Records shown.
'''
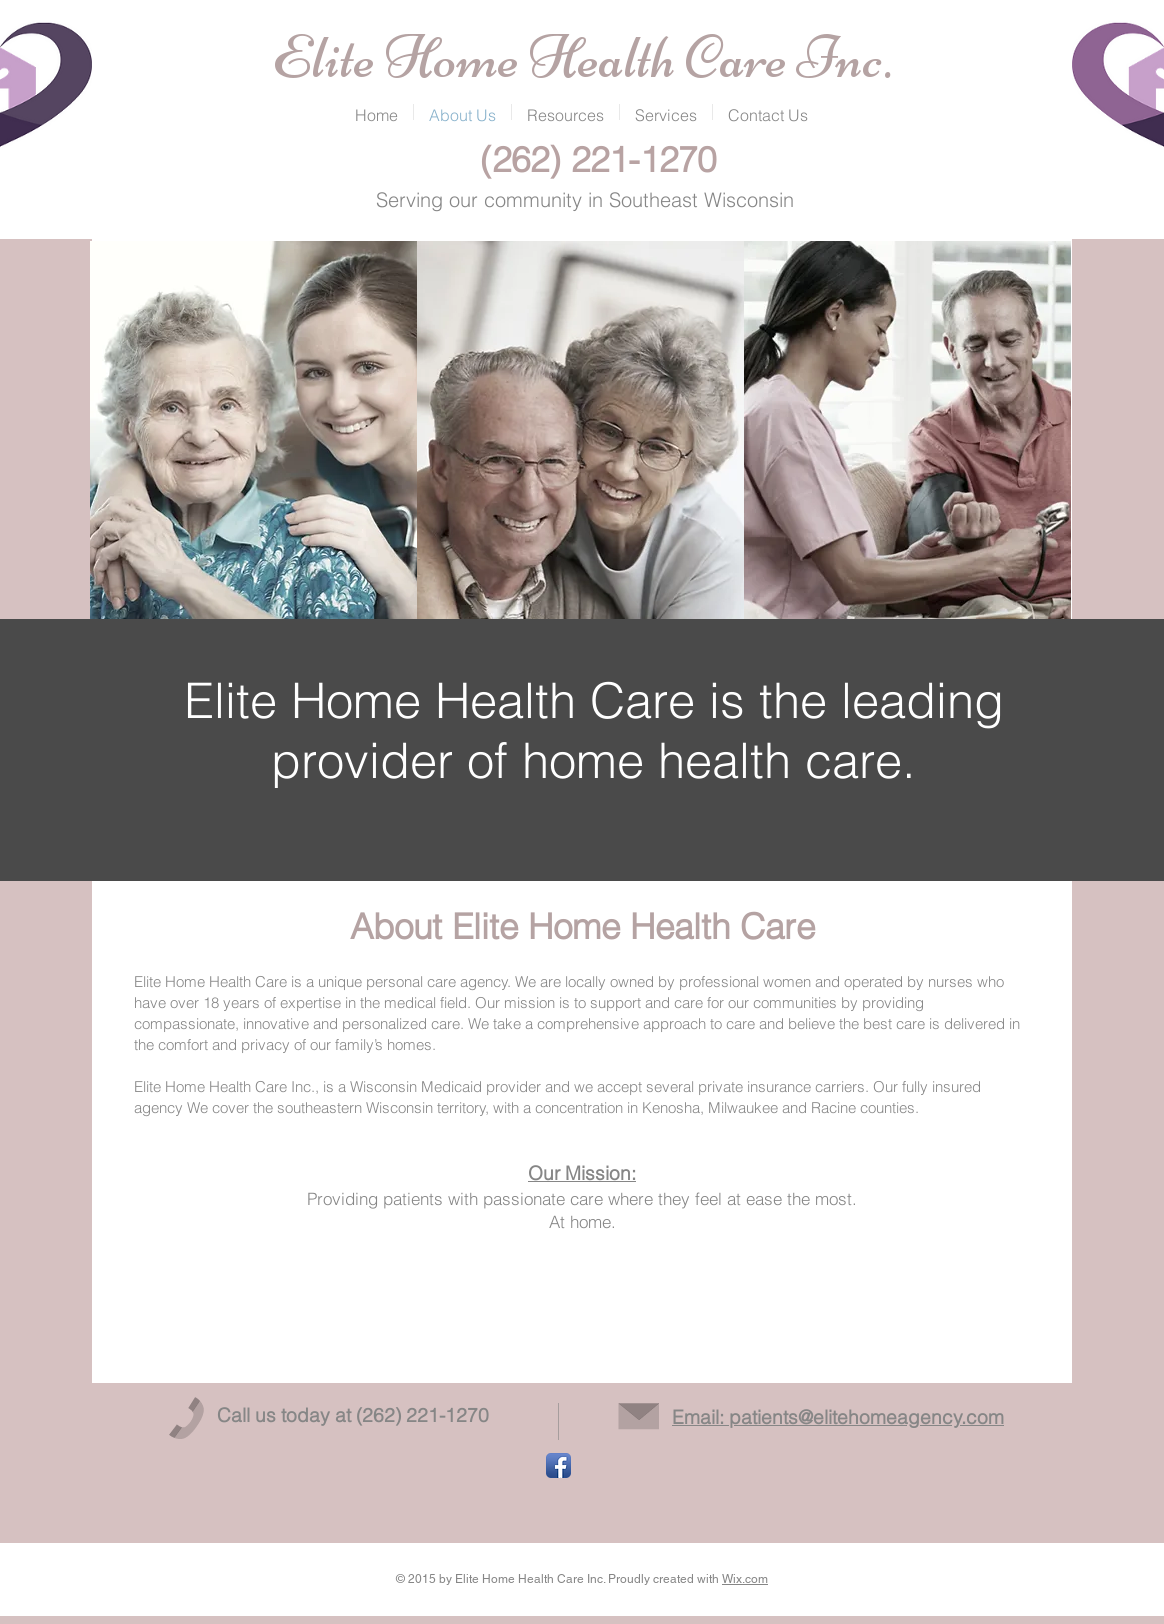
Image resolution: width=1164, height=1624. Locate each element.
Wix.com (745, 1579)
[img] (253, 431)
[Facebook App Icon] (558, 1465)
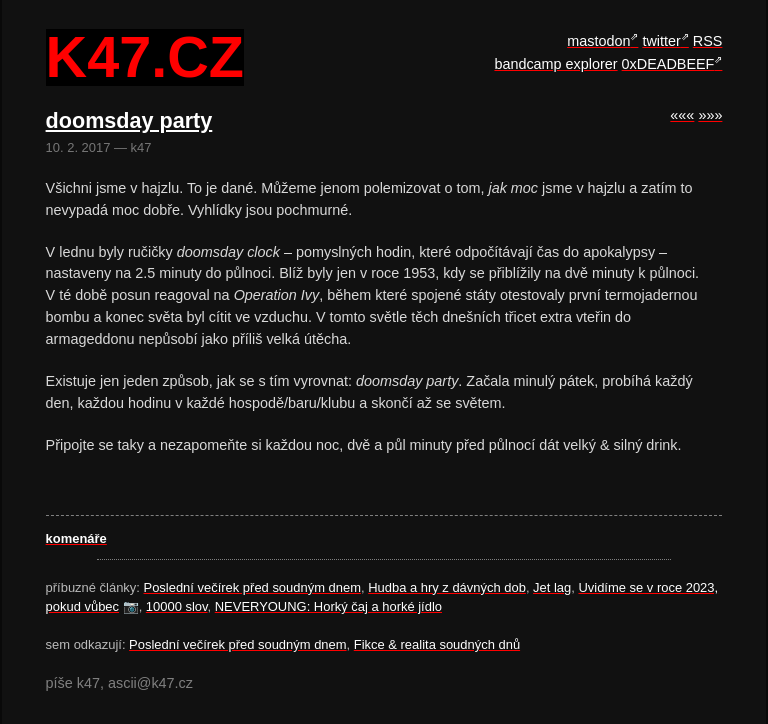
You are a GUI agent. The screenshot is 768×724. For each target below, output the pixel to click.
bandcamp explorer (555, 64)
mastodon (598, 41)
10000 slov (177, 606)
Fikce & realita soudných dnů (437, 644)
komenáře (76, 538)
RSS (708, 41)
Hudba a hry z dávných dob (447, 587)
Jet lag (552, 587)
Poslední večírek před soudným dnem (252, 587)
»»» (710, 115)
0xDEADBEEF (668, 64)
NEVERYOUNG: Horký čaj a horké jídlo (328, 606)
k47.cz (145, 58)
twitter (661, 41)
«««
'''
Requirements. Could you write out all the records above again, changing "twitter" to "bluesky" and keeping everything else the same, but without the pictures?

Answer below.
Image resolution: width=1164, height=1624. Locate each element.
Wix.com (745, 1579)
[img] (253, 431)
[Facebook App Icon] (558, 1465)
You are a GUI agent. The screenshot is 768×724. For each target below, output the pixel to click.
bandcamp explorer (555, 64)
mastodon (598, 41)
10000 slov (177, 606)
Fikce & realita soudných dnů (437, 644)
komenáře (76, 538)
RSS (708, 41)
Hudba a hry z dávných dob (447, 587)
Jet lag (552, 587)
Poslední večírek před soudným dnem (252, 587)
»»» (710, 115)
0xDEADBEEF (668, 64)
NEVERYOUNG: Horký čaj a horké jídlo (328, 606)
k47.cz (145, 58)
bluesky (661, 41)
«««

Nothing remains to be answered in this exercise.